◆ **The problem**:
Turn every line of the data below into a numbered list, leaving out the blank lines.

◆ **The records**:
START

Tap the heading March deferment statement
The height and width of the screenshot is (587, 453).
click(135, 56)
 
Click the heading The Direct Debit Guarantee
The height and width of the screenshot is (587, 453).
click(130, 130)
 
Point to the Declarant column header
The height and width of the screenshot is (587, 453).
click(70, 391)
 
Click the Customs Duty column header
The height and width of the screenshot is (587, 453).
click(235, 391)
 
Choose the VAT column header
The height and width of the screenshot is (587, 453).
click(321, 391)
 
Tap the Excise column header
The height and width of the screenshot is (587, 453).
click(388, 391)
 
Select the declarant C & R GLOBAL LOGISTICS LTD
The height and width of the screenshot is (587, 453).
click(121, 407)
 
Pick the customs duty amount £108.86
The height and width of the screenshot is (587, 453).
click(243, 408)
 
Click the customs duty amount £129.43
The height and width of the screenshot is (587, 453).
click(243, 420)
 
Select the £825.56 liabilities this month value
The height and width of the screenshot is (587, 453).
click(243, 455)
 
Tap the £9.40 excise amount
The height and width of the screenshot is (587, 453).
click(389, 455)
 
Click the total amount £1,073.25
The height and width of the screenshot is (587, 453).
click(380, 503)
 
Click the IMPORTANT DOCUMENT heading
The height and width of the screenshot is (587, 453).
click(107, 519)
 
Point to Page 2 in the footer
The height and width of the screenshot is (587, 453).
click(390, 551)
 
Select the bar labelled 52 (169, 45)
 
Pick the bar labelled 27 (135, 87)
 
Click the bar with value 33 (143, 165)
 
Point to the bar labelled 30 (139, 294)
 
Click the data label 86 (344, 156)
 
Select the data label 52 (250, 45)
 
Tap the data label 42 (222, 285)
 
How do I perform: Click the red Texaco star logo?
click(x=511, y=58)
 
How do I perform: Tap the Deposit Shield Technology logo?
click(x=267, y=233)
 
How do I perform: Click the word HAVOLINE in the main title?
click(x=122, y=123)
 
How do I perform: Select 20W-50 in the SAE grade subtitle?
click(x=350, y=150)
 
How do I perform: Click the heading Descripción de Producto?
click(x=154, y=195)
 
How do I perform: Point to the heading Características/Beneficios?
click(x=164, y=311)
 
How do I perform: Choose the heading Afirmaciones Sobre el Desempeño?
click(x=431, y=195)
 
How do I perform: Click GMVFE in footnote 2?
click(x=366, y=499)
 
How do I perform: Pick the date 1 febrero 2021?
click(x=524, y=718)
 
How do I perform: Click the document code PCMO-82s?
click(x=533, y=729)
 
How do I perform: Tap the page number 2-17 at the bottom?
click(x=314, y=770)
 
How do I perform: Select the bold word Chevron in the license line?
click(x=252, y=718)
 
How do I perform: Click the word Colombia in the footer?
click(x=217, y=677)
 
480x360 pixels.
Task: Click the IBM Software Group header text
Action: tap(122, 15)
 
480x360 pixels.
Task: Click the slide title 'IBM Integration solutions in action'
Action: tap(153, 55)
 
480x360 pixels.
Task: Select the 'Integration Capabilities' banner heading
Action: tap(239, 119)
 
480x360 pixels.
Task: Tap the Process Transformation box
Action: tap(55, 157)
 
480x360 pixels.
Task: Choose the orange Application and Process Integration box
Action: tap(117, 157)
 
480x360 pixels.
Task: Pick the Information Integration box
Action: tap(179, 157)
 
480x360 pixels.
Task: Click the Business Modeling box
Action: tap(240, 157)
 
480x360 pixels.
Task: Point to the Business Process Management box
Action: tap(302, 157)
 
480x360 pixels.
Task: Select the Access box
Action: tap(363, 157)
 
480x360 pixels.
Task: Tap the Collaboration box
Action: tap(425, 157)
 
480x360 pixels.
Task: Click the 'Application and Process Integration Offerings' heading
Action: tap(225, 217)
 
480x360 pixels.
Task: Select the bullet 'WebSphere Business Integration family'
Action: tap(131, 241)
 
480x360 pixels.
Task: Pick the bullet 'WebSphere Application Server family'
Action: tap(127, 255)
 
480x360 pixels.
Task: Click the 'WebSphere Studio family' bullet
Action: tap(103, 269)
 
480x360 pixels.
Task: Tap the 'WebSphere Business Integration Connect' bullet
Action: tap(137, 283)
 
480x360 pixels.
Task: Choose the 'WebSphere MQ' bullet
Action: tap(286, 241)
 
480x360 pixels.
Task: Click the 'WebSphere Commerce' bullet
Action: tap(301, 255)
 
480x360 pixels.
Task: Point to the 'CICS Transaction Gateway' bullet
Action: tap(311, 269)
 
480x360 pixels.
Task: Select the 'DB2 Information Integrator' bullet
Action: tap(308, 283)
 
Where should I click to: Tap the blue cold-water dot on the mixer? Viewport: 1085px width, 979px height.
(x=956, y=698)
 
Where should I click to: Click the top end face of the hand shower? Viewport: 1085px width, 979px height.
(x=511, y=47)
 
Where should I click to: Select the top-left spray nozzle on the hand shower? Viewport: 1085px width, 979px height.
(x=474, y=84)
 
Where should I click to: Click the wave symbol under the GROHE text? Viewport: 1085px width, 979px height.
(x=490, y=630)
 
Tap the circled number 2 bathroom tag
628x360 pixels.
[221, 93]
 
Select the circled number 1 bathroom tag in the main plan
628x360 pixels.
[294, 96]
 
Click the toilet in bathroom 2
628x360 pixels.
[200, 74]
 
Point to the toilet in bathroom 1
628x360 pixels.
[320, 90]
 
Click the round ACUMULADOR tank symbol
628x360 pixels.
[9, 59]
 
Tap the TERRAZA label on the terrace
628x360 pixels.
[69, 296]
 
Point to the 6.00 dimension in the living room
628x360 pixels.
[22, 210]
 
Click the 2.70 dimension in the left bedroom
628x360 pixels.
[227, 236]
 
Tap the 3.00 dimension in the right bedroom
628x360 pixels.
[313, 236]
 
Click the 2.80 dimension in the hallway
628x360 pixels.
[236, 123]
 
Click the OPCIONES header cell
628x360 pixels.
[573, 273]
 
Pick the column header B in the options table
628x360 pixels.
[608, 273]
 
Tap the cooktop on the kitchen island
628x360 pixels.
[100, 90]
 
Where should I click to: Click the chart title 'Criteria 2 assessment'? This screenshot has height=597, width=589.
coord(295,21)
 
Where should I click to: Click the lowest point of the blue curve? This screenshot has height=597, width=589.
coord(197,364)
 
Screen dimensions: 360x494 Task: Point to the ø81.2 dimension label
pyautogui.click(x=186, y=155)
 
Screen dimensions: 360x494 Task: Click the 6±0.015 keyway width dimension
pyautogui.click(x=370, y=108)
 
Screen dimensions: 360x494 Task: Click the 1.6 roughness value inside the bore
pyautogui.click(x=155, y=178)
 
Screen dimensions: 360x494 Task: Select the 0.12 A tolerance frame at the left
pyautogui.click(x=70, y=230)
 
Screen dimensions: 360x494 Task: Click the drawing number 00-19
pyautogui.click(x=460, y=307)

END

◆ **Expected answer**:
1. Tap the heading March deferment statement
2. The height and width of the screenshot is (587, 453).
3. click(135, 56)
4. Click the heading The Direct Debit Guarantee
5. The height and width of the screenshot is (587, 453).
6. click(130, 130)
7. Point to the Declarant column header
8. The height and width of the screenshot is (587, 453).
9. click(70, 391)
10. Click the Customs Duty column header
11. The height and width of the screenshot is (587, 453).
12. click(235, 391)
13. Choose the VAT column header
14. The height and width of the screenshot is (587, 453).
15. click(321, 391)
16. Tap the Excise column header
17. The height and width of the screenshot is (587, 453).
18. click(388, 391)
19. Select the declarant C & R GLOBAL LOGISTICS LTD
20. The height and width of the screenshot is (587, 453).
21. click(121, 407)
22. Pick the customs duty amount £108.86
23. The height and width of the screenshot is (587, 453).
24. click(243, 408)
25. Click the customs duty amount £129.43
26. The height and width of the screenshot is (587, 453).
27. click(243, 420)
28. Select the £825.56 liabilities this month value
29. The height and width of the screenshot is (587, 453).
30. click(243, 455)
31. Tap the £9.40 excise amount
32. The height and width of the screenshot is (587, 453).
33. click(389, 455)
34. Click the total amount £1,073.25
35. The height and width of the screenshot is (587, 453).
36. click(380, 503)
37. Click the IMPORTANT DOCUMENT heading
38. The height and width of the screenshot is (587, 453).
39. click(107, 519)
40. Point to Page 2 in the footer
41. The height and width of the screenshot is (587, 453).
42. click(390, 551)
43. Select the bar labelled 52 (169, 45)
44. Pick the bar labelled 27 (135, 87)
45. Click the bar with value 33 (143, 165)
46. Point to the bar labelled 30 (139, 294)
47. Click the data label 86 (344, 156)
48. Select the data label 52 (250, 45)
49. Tap the data label 42 (222, 285)
50. How do I perform: Click the red Texaco star logo?
51. click(x=511, y=58)
52. How do I perform: Tap the Deposit Shield Technology logo?
53. click(x=267, y=233)
54. How do I perform: Click the word HAVOLINE in the main title?
55. click(x=122, y=123)
56. How do I perform: Select 20W-50 in the SAE grade subtitle?
57. click(x=350, y=150)
58. How do I perform: Click the heading Descripción de Producto?
59. click(x=154, y=195)
60. How do I perform: Point to the heading Características/Beneficios?
61. click(x=164, y=311)
62. How do I perform: Choose the heading Afirmaciones Sobre el Desempeño?
63. click(x=431, y=195)
64. How do I perform: Click GMVFE in footnote 2?
65. click(x=366, y=499)
66. How do I perform: Pick the date 1 febrero 2021?
67. click(x=524, y=718)
68. How do I perform: Click the document code PCMO-82s?
69. click(x=533, y=729)
70. How do I perform: Tap the page number 2-17 at the bottom?
71. click(x=314, y=770)
72. How do I perform: Select the bold word Chevron in the license line?
73. click(x=252, y=718)
74. How do I perform: Click the word Colombia in the footer?
75. click(x=217, y=677)
76. 480x360 pixels.
77. Task: Click the IBM Software Group header text
78. Action: tap(122, 15)
79. 480x360 pixels.
80. Task: Click the slide title 'IBM Integration solutions in action'
81. Action: tap(153, 55)
82. 480x360 pixels.
83. Task: Select the 'Integration Capabilities' banner heading
84. Action: tap(239, 119)
85. 480x360 pixels.
86. Task: Tap the Process Transformation box
87. Action: tap(55, 157)
88. 480x360 pixels.
89. Task: Choose the orange Application and Process Integration box
90. Action: tap(117, 157)
91. 480x360 pixels.
92. Task: Pick the Information Integration box
93. Action: tap(179, 157)
94. 480x360 pixels.
95. Task: Click the Business Modeling box
96. Action: tap(240, 157)
97. 480x360 pixels.
98. Task: Point to the Business Process Management box
99. Action: tap(302, 157)
100. 480x360 pixels.
101. Task: Select the Access box
102. Action: tap(363, 157)
103. 480x360 pixels.
104. Task: Tap the Collaboration box
105. Action: tap(425, 157)
106. 480x360 pixels.
107. Task: Click the 'Application and Process Integration Offerings' heading
108. Action: tap(225, 217)
109. 480x360 pixels.
110. Task: Select the bullet 'WebSphere Business Integration family'
111. Action: tap(131, 241)
112. 480x360 pixels.
113. Task: Pick the bullet 'WebSphere Application Server family'
114. Action: tap(127, 255)
115. 480x360 pixels.
116. Task: Click the 'WebSphere Studio family' bullet
117. Action: tap(103, 269)
118. 480x360 pixels.
119. Task: Tap the 'WebSphere Business Integration Connect' bullet
120. Action: tap(137, 283)
121. 480x360 pixels.
122. Task: Choose the 'WebSphere MQ' bullet
123. Action: tap(286, 241)
124. 480x360 pixels.
125. Task: Click the 'WebSphere Commerce' bullet
126. Action: tap(301, 255)
127. 480x360 pixels.
128. Task: Point to the 'CICS Transaction Gateway' bullet
129. Action: tap(311, 269)
130. 480x360 pixels.
131. Task: Select the 'DB2 Information Integrator' bullet
132. Action: tap(308, 283)
133. Where should I click to: Tap the blue cold-water dot on the mixer? Viewport: 1085px width, 979px height.
134. (x=956, y=698)
135. Where should I click to: Click the top end face of the hand shower? Viewport: 1085px width, 979px height.
136. (x=511, y=47)
137. Where should I click to: Select the top-left spray nozzle on the hand shower? Viewport: 1085px width, 979px height.
138. (x=474, y=84)
139. Where should I click to: Click the wave symbol under the GROHE text? Viewport: 1085px width, 979px height.
140. (x=490, y=630)
141. Tap the circled number 2 bathroom tag
142. 628x360 pixels.
143. [221, 93]
144. Select the circled number 1 bathroom tag in the main plan
145. 628x360 pixels.
146. [294, 96]
147. Click the toilet in bathroom 2
148. 628x360 pixels.
149. [200, 74]
150. Point to the toilet in bathroom 1
151. 628x360 pixels.
152. [320, 90]
153. Click the round ACUMULADOR tank symbol
154. 628x360 pixels.
155. [9, 59]
156. Tap the TERRAZA label on the terrace
157. 628x360 pixels.
158. [69, 296]
159. Point to the 6.00 dimension in the living room
160. 628x360 pixels.
161. [22, 210]
162. Click the 2.70 dimension in the left bedroom
163. 628x360 pixels.
164. [227, 236]
165. Tap the 3.00 dimension in the right bedroom
166. 628x360 pixels.
167. [313, 236]
168. Click the 2.80 dimension in the hallway
169. 628x360 pixels.
170. [236, 123]
171. Click the OPCIONES header cell
172. 628x360 pixels.
173. [573, 273]
174. Pick the column header B in the options table
175. 628x360 pixels.
176. [608, 273]
177. Tap the cooktop on the kitchen island
178. 628x360 pixels.
179. [100, 90]
180. Where should I click to: Click the chart title 'Criteria 2 assessment'? This screenshot has height=597, width=589.
181. coord(295,21)
182. Where should I click to: Click the lowest point of the blue curve? This screenshot has height=597, width=589.
183. coord(197,364)
184. Screen dimensions: 360x494 Task: Point to the ø81.2 dimension label
185. pyautogui.click(x=186, y=155)
186. Screen dimensions: 360x494 Task: Click the 6±0.015 keyway width dimension
187. pyautogui.click(x=370, y=108)
188. Screen dimensions: 360x494 Task: Click the 1.6 roughness value inside the bore
189. pyautogui.click(x=155, y=178)
190. Screen dimensions: 360x494 Task: Select the 0.12 A tolerance frame at the left
191. pyautogui.click(x=70, y=230)
192. Screen dimensions: 360x494 Task: Click the drawing number 00-19
193. pyautogui.click(x=460, y=307)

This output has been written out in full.